Task goal:
Which lines run from the one containing "You are a computer-use" to the end of the entries below? Reproduce them exactly, both ends included.

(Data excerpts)
%%

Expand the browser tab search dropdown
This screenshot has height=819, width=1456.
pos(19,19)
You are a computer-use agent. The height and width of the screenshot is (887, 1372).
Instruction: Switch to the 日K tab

%%

Response area:
You are a computer-use agent. The height and width of the screenshot is (887, 1372).
Instruction: Switch to the 日K tab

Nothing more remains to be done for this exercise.